Research Techniques

Behavioral Microstructure - Much research in our laboratory involves detailed videoanalyses of the microstructure of natural or instinctive behavioral patterns. We are best known for our affective neuroscience studies of brain 'liking' systems using the affective taste reactivity technique. Taste reactivity measures the microstructure of facial affective expressions to taste sensory pleasure, which in rodents, primates, & humans all derive from the same ancestral mechanisms. Similarly, to study the brain bases of action syntax we have developed microstructural measures of syntactic grooming chains.

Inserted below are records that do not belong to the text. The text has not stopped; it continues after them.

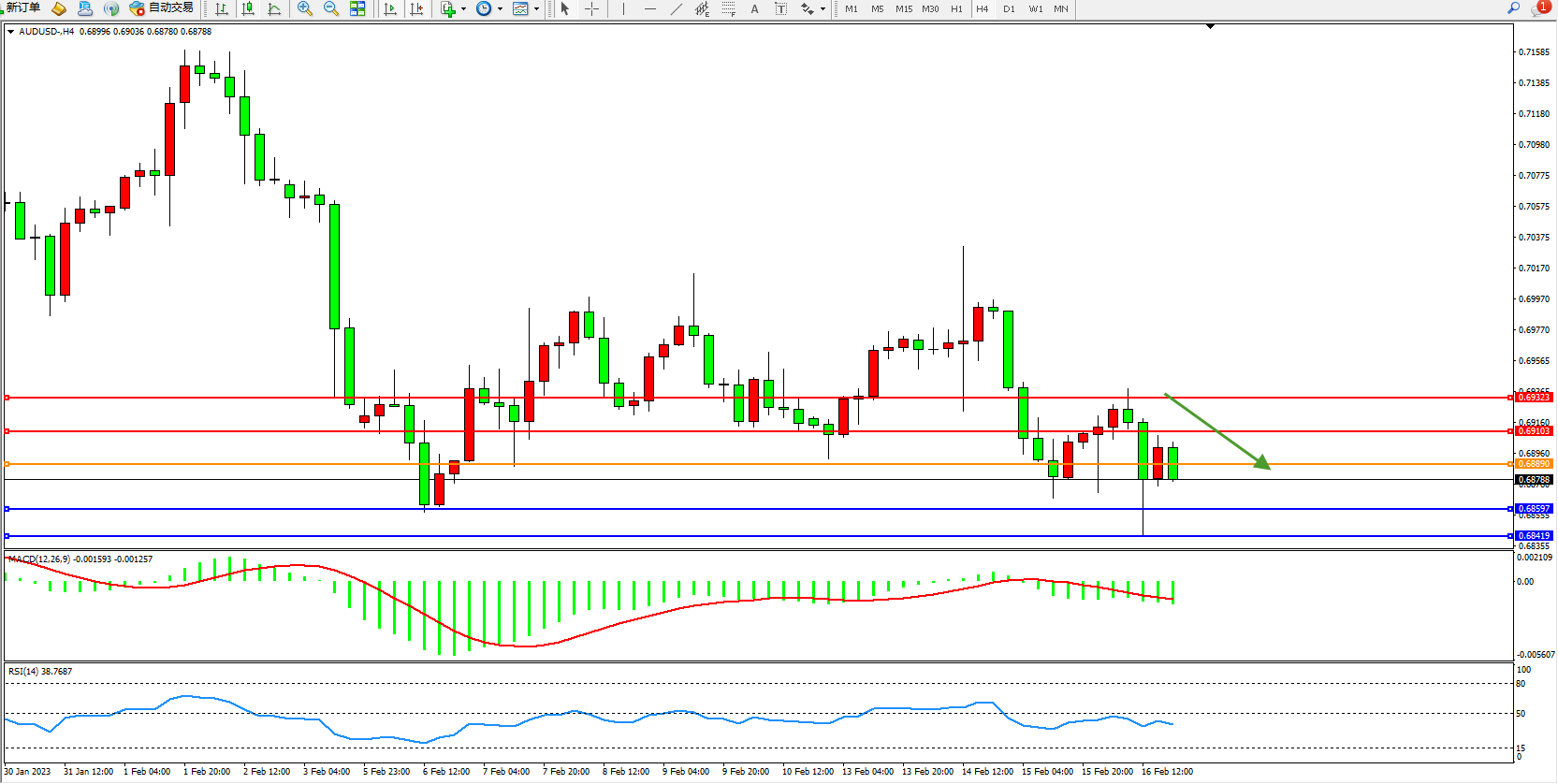Pick the horizontal line drawing tool
This screenshot has height=784, width=1558.
click(x=649, y=8)
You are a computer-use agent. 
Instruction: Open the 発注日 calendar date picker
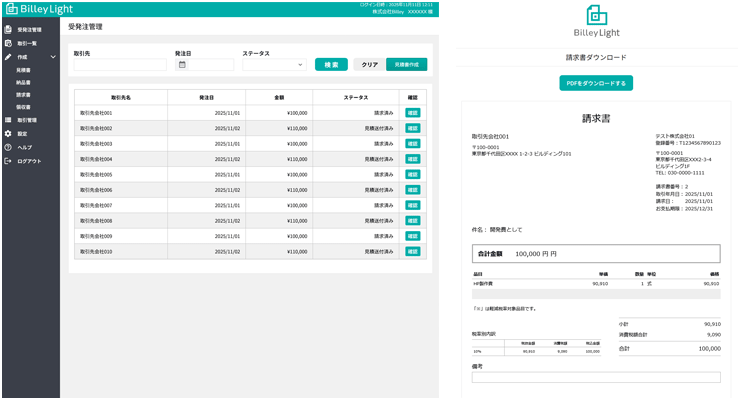click(182, 65)
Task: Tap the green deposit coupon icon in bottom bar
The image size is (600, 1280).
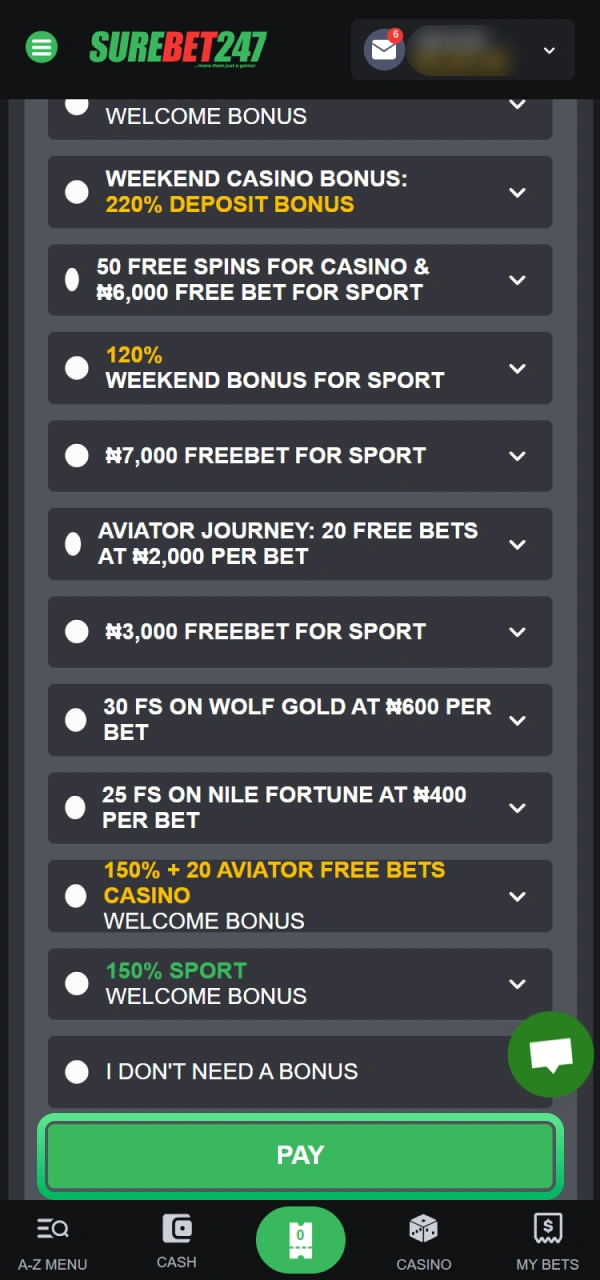Action: 300,1239
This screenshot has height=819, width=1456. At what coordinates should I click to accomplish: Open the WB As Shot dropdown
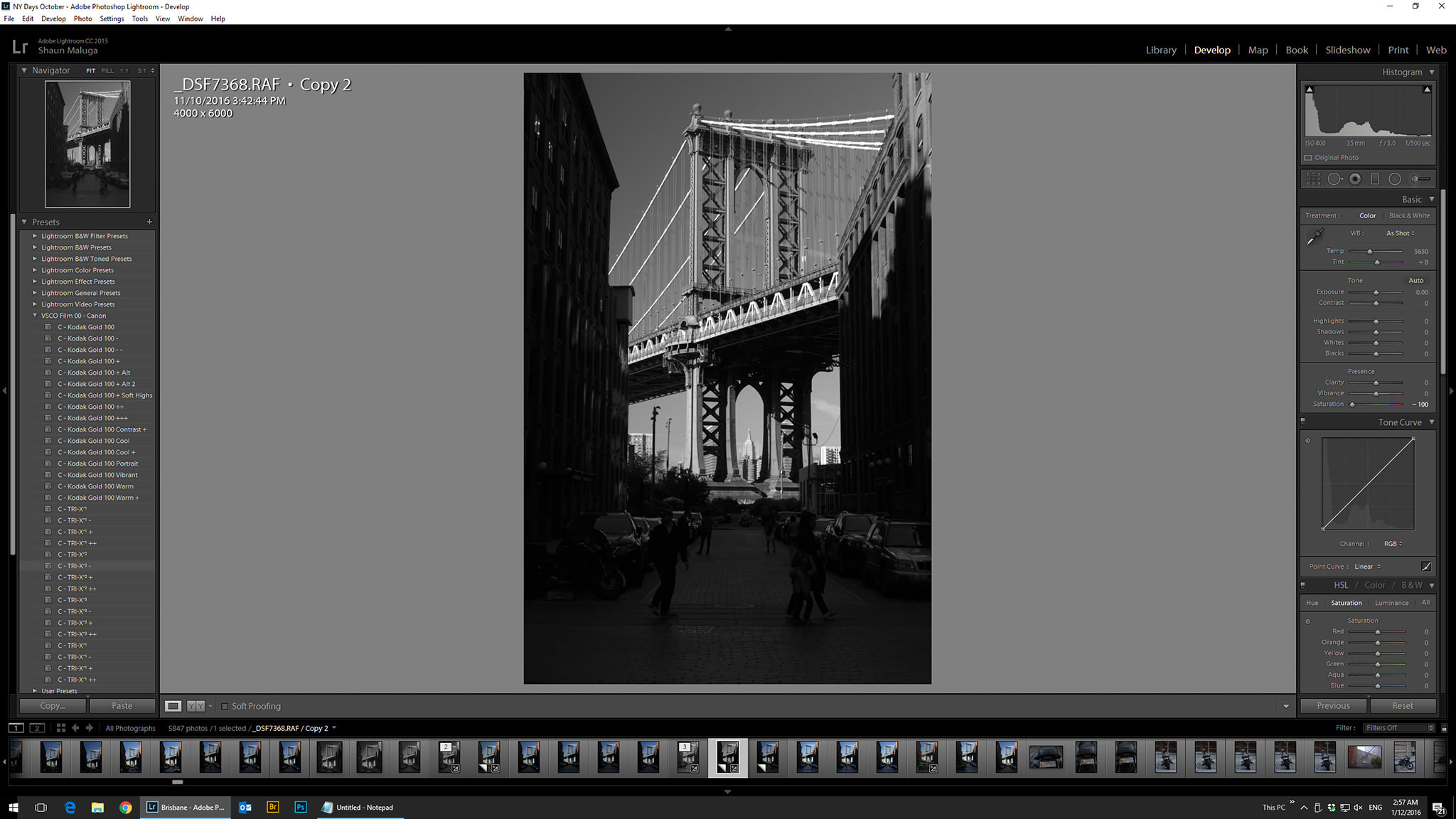click(1401, 233)
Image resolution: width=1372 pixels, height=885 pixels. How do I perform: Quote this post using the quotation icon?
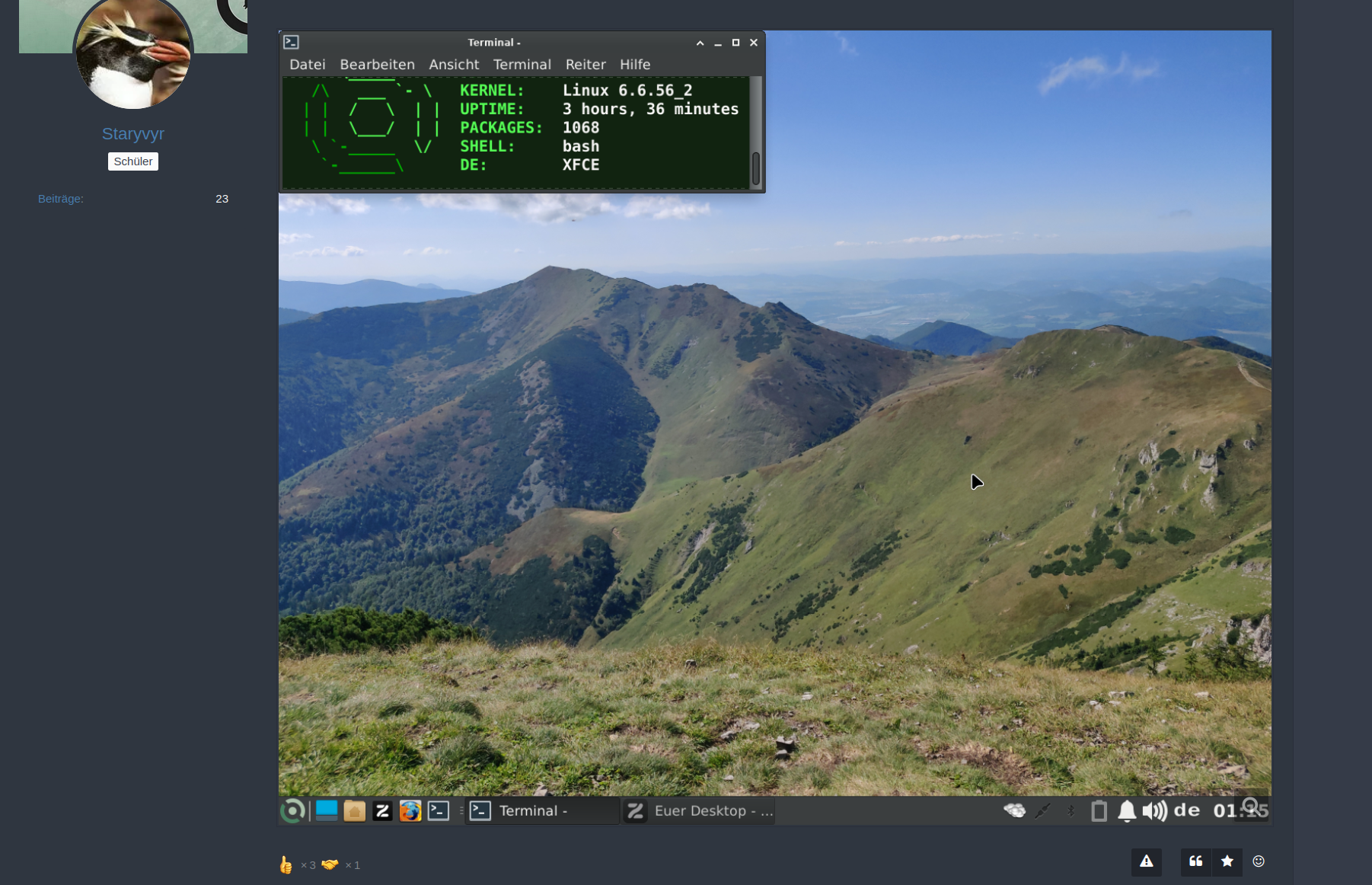tap(1195, 861)
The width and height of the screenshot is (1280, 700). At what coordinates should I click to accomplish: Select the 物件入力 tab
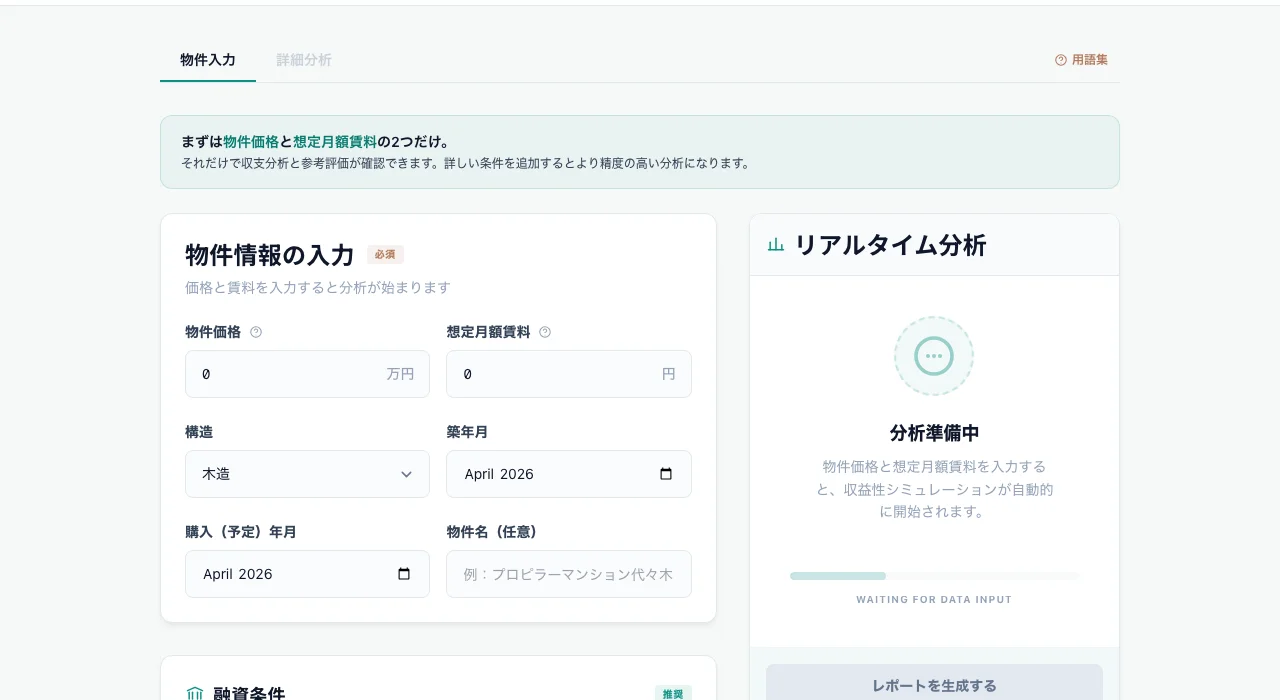click(x=208, y=60)
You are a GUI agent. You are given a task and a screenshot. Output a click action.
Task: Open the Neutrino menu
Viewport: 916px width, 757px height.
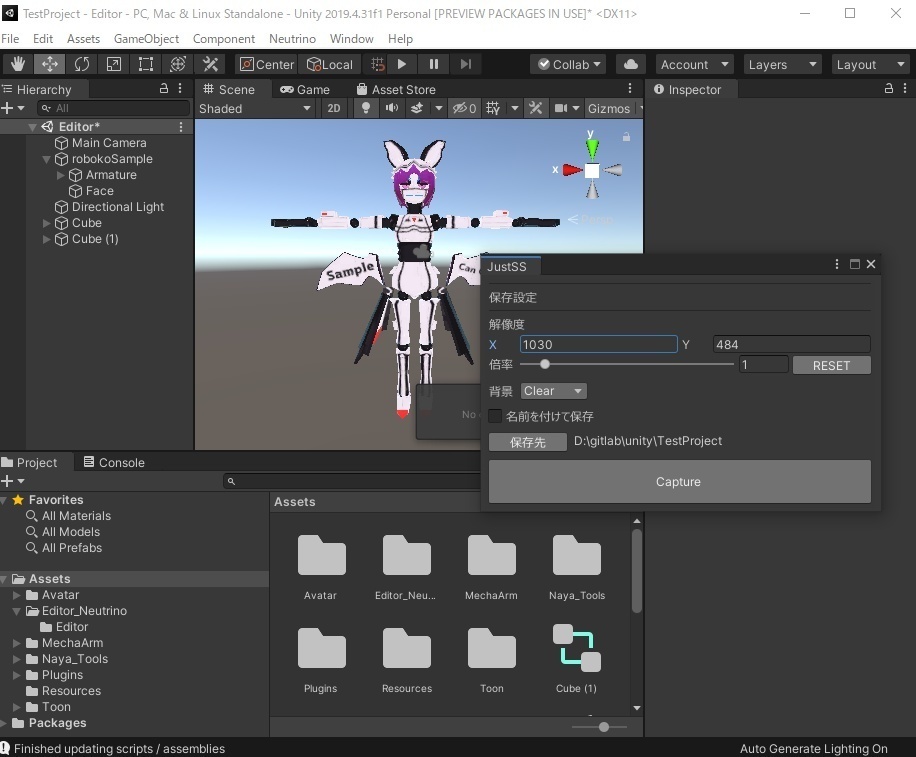292,38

We also use conventional rodent instrumental and classical conditioning procedures, place preference tests, and other traditional behavioral neuroscience techniques. 


Neuroscience manipulations - We use several neuroscience techniques that selectively alter a single neural system in the brain. For example, to pinpoint sites of brain neurochemical circuits, we use painless brain microinjections to place drugs into a selected brain region. We also sometimes histological techniques such as Fos plume maps to measure the neuronal activation caused by microinjected drugs. Finally we study how the firing patterns of brain neurons code ‘liking’, ‘wanting’, and action syntax functions in collaborative studies with Prof. J. Wayne Aldridge’s laboratory [Neurology & Psychology].

Psychological theory - We aim to better understand fundamental psychological questions. How is pleasure caused in the brain? What is the nature of wanting and liking? How do rewards shape incentive motivation and behavior? How does the brain code the difference between positive affect and negative affect? How does fear relate to desire? What does instinctive behavior have in common with human language? How are complex streams of real behavior produced by a brain? We believe that psychological theory illuminates the meaning of neuroscience data, and that in turn neuroscience studies can be used to develop psychological insights. Our combination of affective neuroscience and biopsychology techniques with appropriate psychological theory helps us find better answers to these fundamental questions.
Ethical testing - Our research uses painless behavioral testing procedures for all our animal subjects to avoid significant suffering. All neuroscience manipulations (used only for rat and mouse studies) are conducted painlessly or under appropriate anesthesia. Our behavioral tests of reward and pleasure are not painful. Whenever our research collaborations involve human subjects the studies are carried out by experts who specialize in those studies. All research techniques used in the laboratory have been approved by the appropriate ethical review boards within the university and by US federal grant agencies (National Institutes of Health & National Science Foundation).